After years of planning and testing, perennial disrupter Amazon has finally opened its first “checkout-free” grocery store in the US that many say will change the face of bricks and mortar retail forever.
The store, called Amazon Go, opens in Seattle today, and uses an app and cameras so shoppers are charged when they remove an item from the shelf and then leave the store sans any checkout experience and have the bill charged direct to their credit card.
Initially, Amazon Go will focus on selling thing such as ready-made-meals, snacks, drinks, produce and fresh meat. Stroll in, grab it and walk straight out again without any checkout hassles.
Check out the Amazon Go promo video below:
To start shopping, customers simply scan an Amazon Go app and pass through a gated turnstile. When someone passes back through the gates with a bought item, their account is charged.
However, if a shopper puts an item back on the shelf, then it is removed the virtual cart.

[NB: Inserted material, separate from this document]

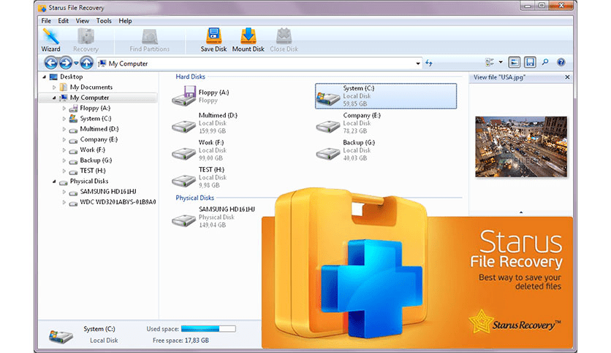Collapse the Physical Disks tree node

An experimental version of Amazon Go has been running for Amazon employees since 2016 and the company appears to have ironed out the glitches enough to roll the experiment out to the general public.
That said, the retailing behemoth has been coy about future Go stores and whether it would take the concept globally.
Amazon Go vice president Gianna Puerini said the store concept had worked very well throughout the test phase, namely due to four years of hard work.
“This technology didn’t exist. It was really advancing the state of the art of computer vision and machine learning,” she said.